Schiaparelli's design career was early on influenced by couturier Paul Poiret, who was renowned for jettisoning corseted, over-long dresses and promoting styles that enabled freedom of movement for the modern, elegant and sophisticated woman. In later life, Schiaparelli referred to Poiret as "a generous mentor, dear friend."
Schiaparelli had no training in the technical skills of pattern making and clothing construction. Her method of approach relied on both impulse of the moment and the serendipitous inspiration as the work progressed. She draped fabric directly on the body, sometimes using herself as the model. This technique followed the lead of Poiret who too had created garments by manipulating and draping. The results appeared uncontrived and wearable.
Whilst in Paris, Schiaparelli - "Schiap" to her friends - began making her own clothes. With encouragement from Poiret, she started her own business but it closed in 1926 despite favourable reviews. She launched a new collection of knitwear in early 1927 using a special double layered stitch created by Armenian refugees and featuring sweaters with surrealist trompe l'oeil images. Although her first designs appeared in Vogue, the business really took off with a pattern that gave the impression of a scarf wrapped around the wearer's neck. The "pour le Sport" collection expanded the following year to include bathing suits, ski-wear, and linen dresses. Schiaparelli added evening wear to her collections in 1931, using the luxury silks of Robert Perrier, and the business went from strength to strength, culminating in a move from Rue de la Paix to acquiring the renowned salon of Louise Chéruit at 21 Place Vendôme, which was rechristened the Schiap Shop.
Colin McDowell noted that by 1939 Schiaparelli was well known enough in intellectual circles to be mentioned as the epitome of modernity by the Irish poet Louis MacNeice. Although McDowell cites MacNeice's reference as from Bagpipe Music, it is actually from stanza XV of Autumn Journal.
A darker tone was set when France declared war on Germany in 1939. Schiaparelli's Spring 1940 collection featured "trench" brown and camouflage print taffetas. Soon after the fall of Paris on 14 June 1940, Schiaparelli sailed to New York for a lecture tour; apart from a few months in Paris in early 1941, she remained in New York City until the end of the war. On her return she found that fashions had changed, with Christian Dior's "New Look" marking a rejection of pre-war fashion. The house of Schiaparelli struggled in the austerity of the post-war period. Schiaparelli discontinued her couture business in 1951, and finally closed down the heavily indebted design house in December 1954, the same year that her great rival Coco Chanel returned to the business.
In 1954, Schiaparelli published her autobiography Shocking Life and then lived out a comfortable retirement between her Paris apartment and house in Tunisia. She died on 13 November 1973 at the age of 83.
Schiaparelli's two granddaughters, from her daughter's marriage to shipping executive Robert L. Berenson, were model Marisa Berenson and photographer Berry Berenson. Both sisters appeared regularly in Vogue in the early 1970s. Berry was married to the actor Anthony Perkins, with whom she had two children, the actor Oz Perkins and the musician Elvis Perkins. In 2014, Marisa collaborated with Hubert de Givenchy to publish the book Elsa Schiaparelli’s Private Album which reproduced photographs from her grandmother's personal archives.

- [Information given]
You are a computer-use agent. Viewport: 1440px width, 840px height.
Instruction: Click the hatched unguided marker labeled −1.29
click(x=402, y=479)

---

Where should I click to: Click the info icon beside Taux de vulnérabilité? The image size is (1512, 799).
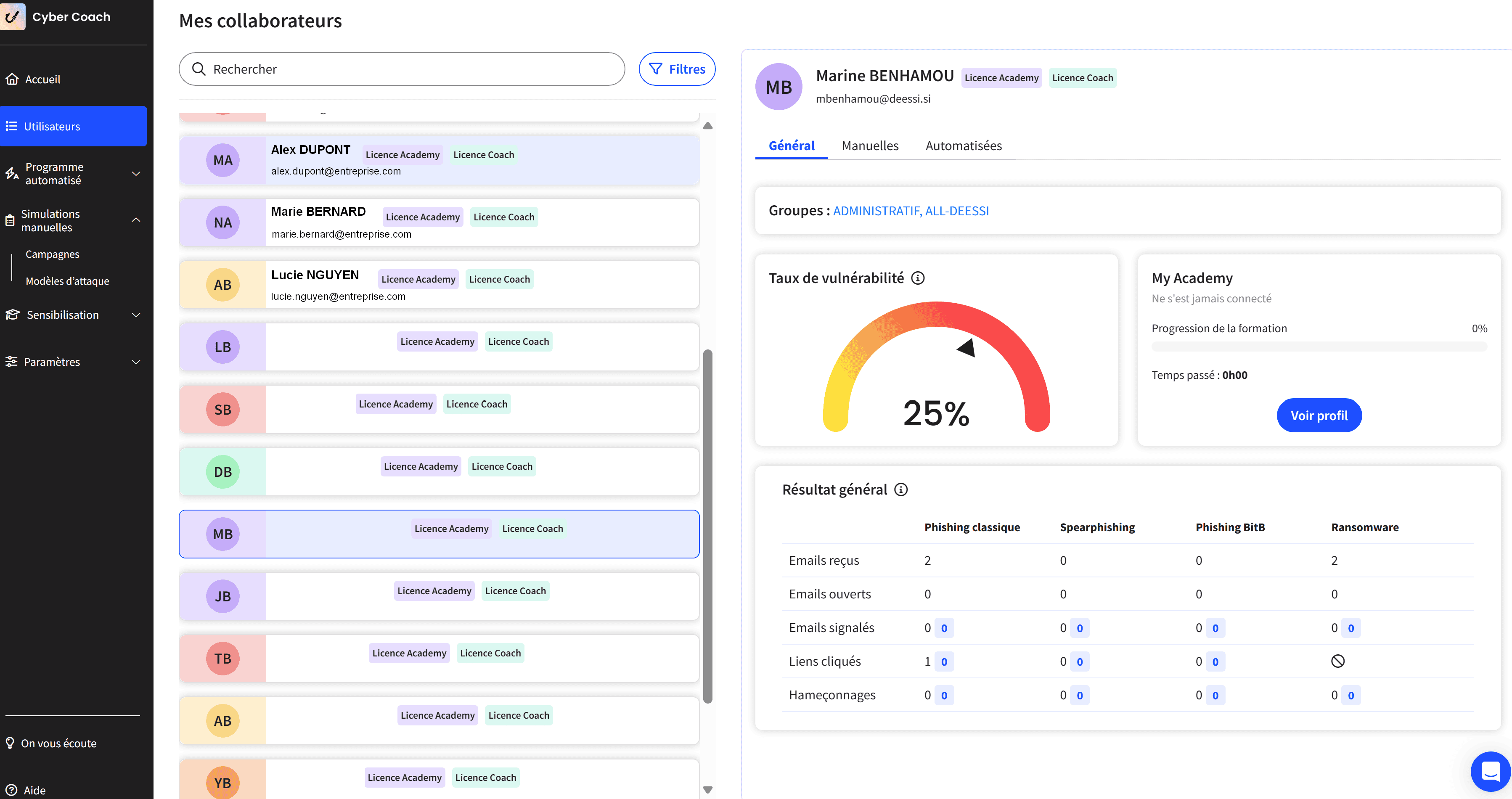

---

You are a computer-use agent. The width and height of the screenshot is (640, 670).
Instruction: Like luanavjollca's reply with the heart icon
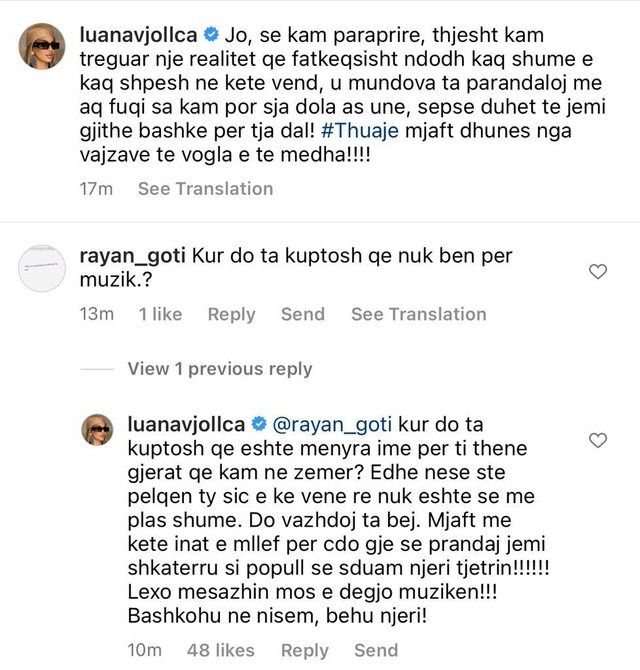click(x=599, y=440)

- [Exercise brief] Reproduce the passage of the Schiaparelli text that runs from "Schiaparelli had no" to "uncontrived and wearable.".

- [Result for this exercise]
Schiaparelli had no training in the technical skills of pattern making and clothing construction. Her method of approach relied on both impulse of the moment and the serendipitous inspiration as the work progressed. She draped fabric directly on the body, sometimes using herself as the model. This technique followed the lead of Poiret who too had created garments by manipulating and draping. The results appeared uncontrived and wearable.